◆ **The exercise**: Rewrite the following items with every "Instruction" changed to "Goal", leaving everything else as it stands.

◆ **Data provided**:

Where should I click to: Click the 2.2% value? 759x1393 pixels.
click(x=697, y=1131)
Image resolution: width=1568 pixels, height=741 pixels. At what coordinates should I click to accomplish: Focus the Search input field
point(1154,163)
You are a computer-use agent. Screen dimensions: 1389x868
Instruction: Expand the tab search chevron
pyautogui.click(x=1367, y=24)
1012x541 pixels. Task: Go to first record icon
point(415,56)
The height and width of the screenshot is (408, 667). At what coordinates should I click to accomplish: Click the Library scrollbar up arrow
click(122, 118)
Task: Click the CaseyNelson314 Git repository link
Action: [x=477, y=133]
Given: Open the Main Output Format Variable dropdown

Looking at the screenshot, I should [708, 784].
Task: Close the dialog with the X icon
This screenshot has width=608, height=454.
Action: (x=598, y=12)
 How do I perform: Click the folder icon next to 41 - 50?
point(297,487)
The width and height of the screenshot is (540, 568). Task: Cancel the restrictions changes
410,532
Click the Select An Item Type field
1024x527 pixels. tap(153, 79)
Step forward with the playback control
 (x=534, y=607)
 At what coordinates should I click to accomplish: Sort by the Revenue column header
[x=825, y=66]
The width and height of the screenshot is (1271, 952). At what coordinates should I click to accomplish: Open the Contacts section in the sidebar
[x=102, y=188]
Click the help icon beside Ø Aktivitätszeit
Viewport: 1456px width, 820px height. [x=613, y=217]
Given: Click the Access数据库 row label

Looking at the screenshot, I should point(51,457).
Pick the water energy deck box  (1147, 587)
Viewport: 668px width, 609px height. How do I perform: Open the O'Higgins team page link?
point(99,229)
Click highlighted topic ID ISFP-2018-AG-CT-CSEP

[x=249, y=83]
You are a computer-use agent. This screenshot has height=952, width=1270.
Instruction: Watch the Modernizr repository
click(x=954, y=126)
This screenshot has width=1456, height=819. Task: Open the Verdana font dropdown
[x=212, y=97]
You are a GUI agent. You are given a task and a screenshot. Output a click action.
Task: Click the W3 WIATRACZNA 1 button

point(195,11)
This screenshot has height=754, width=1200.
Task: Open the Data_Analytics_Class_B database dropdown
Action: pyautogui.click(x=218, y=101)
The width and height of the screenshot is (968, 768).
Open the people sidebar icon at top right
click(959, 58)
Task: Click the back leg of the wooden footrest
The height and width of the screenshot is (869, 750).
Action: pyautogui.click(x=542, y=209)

◆ **Solved exercise**:
Where should I click to: Click the 2.2% value? 759x1393 pixels.
click(x=697, y=1131)
Image resolution: width=1568 pixels, height=741 pixels. At what coordinates should I click to accomplish: Focus the Search input field
point(1154,163)
You are a computer-use agent. Screen dimensions: 1389x868
Goal: Expand the tab search chevron
pyautogui.click(x=1367, y=24)
1012x541 pixels. Task: Go to first record icon
point(415,56)
The height and width of the screenshot is (408, 667). At what coordinates should I click to accomplish: Click the Library scrollbar up arrow
click(122, 118)
Task: Click the CaseyNelson314 Git repository link
Action: [x=477, y=133]
Given: Open the Main Output Format Variable dropdown

Looking at the screenshot, I should [708, 784].
Task: Close the dialog with the X icon
This screenshot has width=608, height=454.
Action: (x=598, y=12)
 How do I perform: Click the folder icon next to 41 - 50?
point(297,487)
The width and height of the screenshot is (540, 568). Task: Cancel the restrictions changes
410,532
Click the Select An Item Type field
1024x527 pixels. tap(153, 79)
Step forward with the playback control
 (x=534, y=607)
 At what coordinates should I click to accomplish: Sort by the Revenue column header
[x=825, y=66]
The width and height of the screenshot is (1271, 952). At what coordinates should I click to accomplish: Open the Contacts section in the sidebar
[x=102, y=188]
Click the help icon beside Ø Aktivitätszeit
Viewport: 1456px width, 820px height. [x=613, y=217]
Given: Click the Access数据库 row label

Looking at the screenshot, I should point(51,457).
Pick the water energy deck box  (1147, 587)
Viewport: 668px width, 609px height. How do I perform: Open the O'Higgins team page link?
point(99,229)
Click highlighted topic ID ISFP-2018-AG-CT-CSEP

[x=249, y=83]
You are a computer-use agent. This screenshot has height=952, width=1270.
Goal: Watch the Modernizr repository
click(x=954, y=126)
This screenshot has width=1456, height=819. Task: Open the Verdana font dropdown
[x=212, y=97]
You are a GUI agent. You are given a task and a screenshot. Output a click action.
Task: Click the W3 WIATRACZNA 1 button

point(195,11)
This screenshot has height=754, width=1200.
Task: Open the Data_Analytics_Class_B database dropdown
Action: pyautogui.click(x=218, y=101)
The width and height of the screenshot is (968, 768).
Open the people sidebar icon at top right
click(959, 58)
Task: Click the back leg of the wooden footrest
The height and width of the screenshot is (869, 750).
Action: pyautogui.click(x=542, y=209)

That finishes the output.